When I first read that, I thought you may have meant like Nietzsche, how poorly understood Marx is today. But on second thought, I began entertaining the thought that Nietszche and Marx were somewhat similar in philosophical views and influences. Marx too was steeped first in classical philosophy: especially Democritus, Epicurean and Platonic thought. His disseration was on materialism or the difference of the perception of nature or some such thing, of Democritean and Epicurean thought. Both saw God and morality as essentially bankrupt.
However--and this is the big difference--Marx was a Hegelian, and Nietzsche was a devotee of Schopenhauer. Of course, Hegel and Schopenhauer were contemporaries who hated each other with passion. They were colleagues you know at the University of Berlin. Thus Marx took a social, materialistic view of the world, with that almost Christian idea of a future human utopia. And Nietszche took a individualist view of the world, with a Christian or buddhist/gnostic idea of personal salvation or attainment of the truth.
I could go on here, but I dont feel like writing an essay, and I'm not about to spend more than 20 minutes on this.

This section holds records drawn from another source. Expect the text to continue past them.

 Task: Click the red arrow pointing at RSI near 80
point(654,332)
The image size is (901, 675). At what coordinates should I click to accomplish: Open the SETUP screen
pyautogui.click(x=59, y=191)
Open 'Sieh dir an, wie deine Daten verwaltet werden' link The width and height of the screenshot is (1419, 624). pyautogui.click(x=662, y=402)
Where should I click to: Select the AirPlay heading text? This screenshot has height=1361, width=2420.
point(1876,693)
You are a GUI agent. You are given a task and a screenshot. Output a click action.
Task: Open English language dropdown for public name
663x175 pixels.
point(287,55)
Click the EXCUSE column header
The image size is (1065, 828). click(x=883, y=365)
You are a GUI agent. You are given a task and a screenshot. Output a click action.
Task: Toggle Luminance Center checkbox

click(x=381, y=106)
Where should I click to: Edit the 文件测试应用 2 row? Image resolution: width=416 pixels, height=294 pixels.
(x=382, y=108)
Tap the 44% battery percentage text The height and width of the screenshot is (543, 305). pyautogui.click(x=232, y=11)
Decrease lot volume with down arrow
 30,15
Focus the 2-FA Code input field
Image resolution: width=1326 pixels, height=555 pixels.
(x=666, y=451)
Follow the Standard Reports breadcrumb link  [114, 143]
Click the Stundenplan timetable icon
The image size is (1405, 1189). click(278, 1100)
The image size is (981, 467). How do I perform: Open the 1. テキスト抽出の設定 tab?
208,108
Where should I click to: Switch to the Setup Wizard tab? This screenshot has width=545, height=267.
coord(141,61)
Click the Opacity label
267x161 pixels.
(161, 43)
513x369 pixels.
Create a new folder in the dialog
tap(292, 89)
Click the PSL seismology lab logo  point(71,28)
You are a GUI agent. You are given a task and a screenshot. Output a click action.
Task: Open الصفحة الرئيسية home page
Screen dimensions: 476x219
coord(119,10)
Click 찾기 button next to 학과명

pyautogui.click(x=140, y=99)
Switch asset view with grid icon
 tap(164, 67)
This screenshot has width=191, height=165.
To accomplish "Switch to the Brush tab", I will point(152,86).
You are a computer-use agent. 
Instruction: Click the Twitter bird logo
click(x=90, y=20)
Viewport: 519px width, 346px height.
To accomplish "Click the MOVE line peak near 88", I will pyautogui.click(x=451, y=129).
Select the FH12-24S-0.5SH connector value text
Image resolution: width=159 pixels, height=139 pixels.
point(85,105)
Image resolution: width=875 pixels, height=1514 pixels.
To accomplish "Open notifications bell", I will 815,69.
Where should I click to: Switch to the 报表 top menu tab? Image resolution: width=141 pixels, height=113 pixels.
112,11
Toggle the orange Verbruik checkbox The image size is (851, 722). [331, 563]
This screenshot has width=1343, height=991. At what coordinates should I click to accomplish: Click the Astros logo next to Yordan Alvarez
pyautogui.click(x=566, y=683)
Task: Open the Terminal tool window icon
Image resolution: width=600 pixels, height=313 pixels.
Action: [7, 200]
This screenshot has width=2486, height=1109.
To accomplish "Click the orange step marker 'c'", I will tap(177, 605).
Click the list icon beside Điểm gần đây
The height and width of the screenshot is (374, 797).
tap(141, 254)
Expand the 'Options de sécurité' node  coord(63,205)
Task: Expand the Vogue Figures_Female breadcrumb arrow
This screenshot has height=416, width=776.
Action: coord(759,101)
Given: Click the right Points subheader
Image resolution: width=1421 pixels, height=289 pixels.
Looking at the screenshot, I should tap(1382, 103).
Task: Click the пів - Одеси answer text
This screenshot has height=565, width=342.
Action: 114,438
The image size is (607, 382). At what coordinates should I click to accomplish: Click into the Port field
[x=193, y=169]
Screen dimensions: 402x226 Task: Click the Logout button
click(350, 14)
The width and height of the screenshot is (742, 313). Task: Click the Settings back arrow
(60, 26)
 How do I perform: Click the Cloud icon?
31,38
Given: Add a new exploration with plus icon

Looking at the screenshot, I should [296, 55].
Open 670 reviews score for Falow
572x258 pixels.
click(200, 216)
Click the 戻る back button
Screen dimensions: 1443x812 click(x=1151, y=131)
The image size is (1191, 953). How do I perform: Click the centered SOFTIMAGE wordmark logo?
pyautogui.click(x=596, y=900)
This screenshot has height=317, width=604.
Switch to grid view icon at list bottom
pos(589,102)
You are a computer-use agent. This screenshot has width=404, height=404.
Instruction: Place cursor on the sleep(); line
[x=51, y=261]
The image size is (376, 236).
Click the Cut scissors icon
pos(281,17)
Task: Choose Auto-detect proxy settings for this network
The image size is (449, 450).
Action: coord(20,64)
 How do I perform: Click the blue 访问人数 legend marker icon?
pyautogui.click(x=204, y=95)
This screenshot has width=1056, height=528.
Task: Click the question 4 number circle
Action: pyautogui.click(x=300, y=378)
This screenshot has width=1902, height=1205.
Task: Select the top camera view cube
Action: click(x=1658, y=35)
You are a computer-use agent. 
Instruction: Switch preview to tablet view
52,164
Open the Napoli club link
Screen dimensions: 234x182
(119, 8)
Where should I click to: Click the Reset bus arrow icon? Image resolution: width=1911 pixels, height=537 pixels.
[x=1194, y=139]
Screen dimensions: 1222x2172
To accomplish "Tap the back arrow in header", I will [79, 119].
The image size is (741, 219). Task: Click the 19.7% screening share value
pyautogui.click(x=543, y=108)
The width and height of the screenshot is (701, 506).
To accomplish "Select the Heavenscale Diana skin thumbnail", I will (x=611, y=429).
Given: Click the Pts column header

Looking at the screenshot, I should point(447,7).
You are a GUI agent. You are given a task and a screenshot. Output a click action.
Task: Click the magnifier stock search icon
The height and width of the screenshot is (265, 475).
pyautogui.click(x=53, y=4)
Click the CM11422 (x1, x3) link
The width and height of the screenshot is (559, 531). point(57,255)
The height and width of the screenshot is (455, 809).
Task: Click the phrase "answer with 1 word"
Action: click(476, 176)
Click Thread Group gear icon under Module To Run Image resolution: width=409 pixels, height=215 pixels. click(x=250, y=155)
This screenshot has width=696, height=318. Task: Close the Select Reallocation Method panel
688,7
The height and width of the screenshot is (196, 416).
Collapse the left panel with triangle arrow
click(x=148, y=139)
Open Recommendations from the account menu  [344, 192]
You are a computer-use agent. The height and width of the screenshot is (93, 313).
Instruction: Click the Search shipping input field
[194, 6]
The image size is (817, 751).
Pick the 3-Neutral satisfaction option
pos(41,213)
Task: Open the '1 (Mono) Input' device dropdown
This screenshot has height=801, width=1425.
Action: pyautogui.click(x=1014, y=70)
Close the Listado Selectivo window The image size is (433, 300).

Heres a good example of perhaps a link between Nietszche and Marx:
Marx's acceptance of this notion of materialist dialectics which rejected Hegel's idealism was greatly influenced by Ludwig Feuerbach. In The Essence of Christianity, Feuerbach argued that God is really a creation of man and that the qualities people attribute to God are really qualities of humanity. Accordingly, Marx argued that it is the material world that is real and that our ideas of it are consequences, not causes, of the world. Thus, like Hegel and other philosophers, Marx distinguished between appearances and reality. But he did not believe that the material world hides from us the "real" world of the ideal; on the contrary, he thought that historically and socially specific ideology prevented people from seeing the material conditions of their lives clearly.
And another suggestion: if you are curious about Marx, find yourself the Grundrisse. Its his best work, his clearest, it lays out all of his philosophy in a more eloquent and understandable manner than anything else, and perhaps, its still the most relevant.